My children have always caught a bus/taxi to school so there's no way I could have gone in with them. I'd have hated my children to feel that their's was the only Mum not there. Also hate the idea that just anyone could walk in. Are all parents CRB checked or whatever it's called now?

fallenempires · 24/01/2017 15:18

WTAF!!! There is absolutely no way that you'd catch me doing this.What is it with all these touchy feely primary school HT's now adays?So glad that mine are at secondary now!

Cuppaand2biscuits · 24/01/2017 15:18

I'm back, just finished work and read thread.
Only infant years have to participate in the madness!
No one is signed in or out. I take my ds to a playgroup at another local school where we enter through school reception and no one signs in or out there either.
I totally understand the safeguarding concerns but not so much the fire concerns. If it were a supermarket or leisure centre there would be no record of who was present to double check everyone was out?
I'm so pleased other posters have commented that they are subject to similar routines as I was beginning to think we might be part of a social experiment to see how long we'll comply for.
We are small school and as far as I know there are no childminders who served the school.
People with more than one child in the infants seem to stick with the youngest child.
My dd would be upset if I missed it everyday. Currently we are late 2/3 times a week and get there right at the end but that's because we don't get up early enough.

OP posts:
Manumission · 24/01/2017 15:19

Currently we are late 2/3 times a week and get there right at the end but that's because we don't get up early enough.

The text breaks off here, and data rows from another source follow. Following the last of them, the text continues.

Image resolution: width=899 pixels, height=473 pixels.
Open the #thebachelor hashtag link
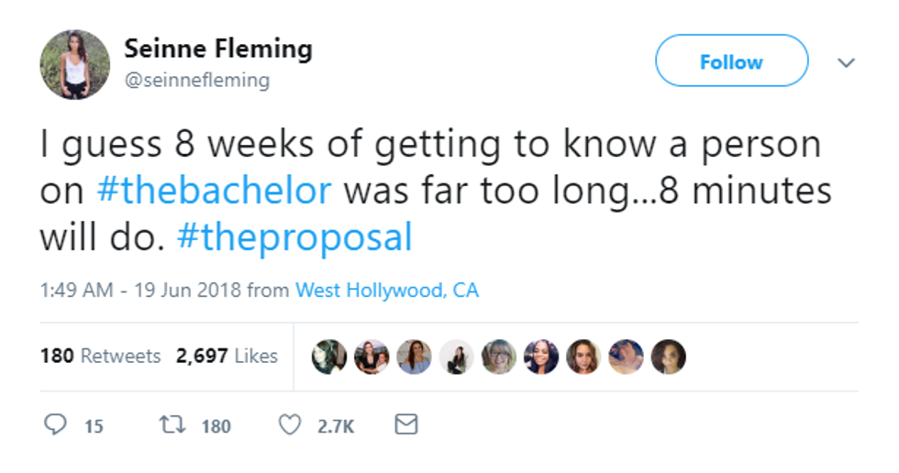coord(213,192)
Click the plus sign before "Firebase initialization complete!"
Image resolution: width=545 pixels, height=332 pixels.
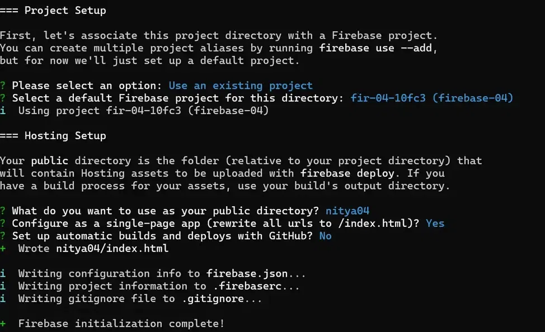click(3, 324)
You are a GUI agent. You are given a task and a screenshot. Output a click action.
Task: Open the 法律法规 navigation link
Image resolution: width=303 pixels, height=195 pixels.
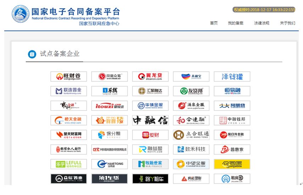262,23
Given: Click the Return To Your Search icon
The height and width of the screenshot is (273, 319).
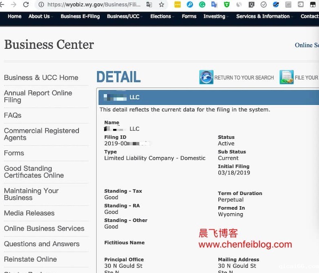Looking at the screenshot, I should click(x=206, y=77).
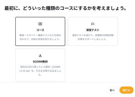Click the trailing う。 line in SCORM card
135x97 pixels.
[x=40, y=75]
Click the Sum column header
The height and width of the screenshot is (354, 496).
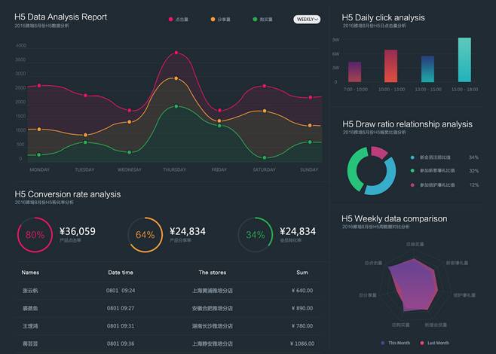(302, 273)
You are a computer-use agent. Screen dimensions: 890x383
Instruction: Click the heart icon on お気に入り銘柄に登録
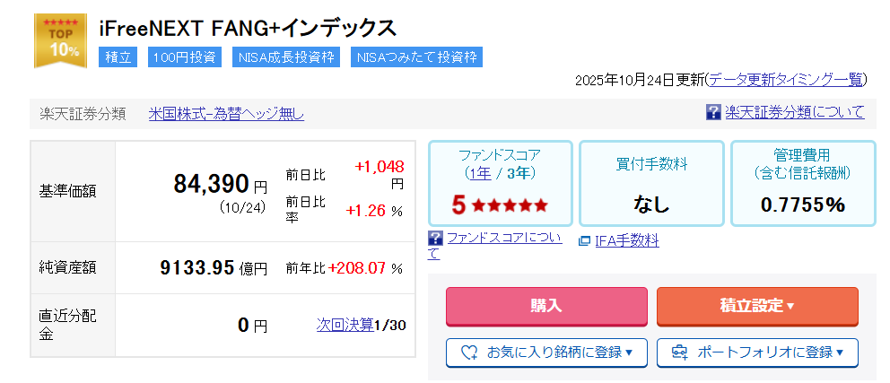[x=468, y=353]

I'd worry about addressing THAT for now TBH.

Natsku · 24/01/2017 15:23

Haha I am so glad I don't have to do that! Can't imagine my mum doing that either when I was in school, she'd say no way.

Just refuse to do it, drop and run. I am so fucking glad there's none of that nonsense over here, DD will probably go on the bus to school when she starts this autumn, failing that I'll be dropping and running until she knows the way herself.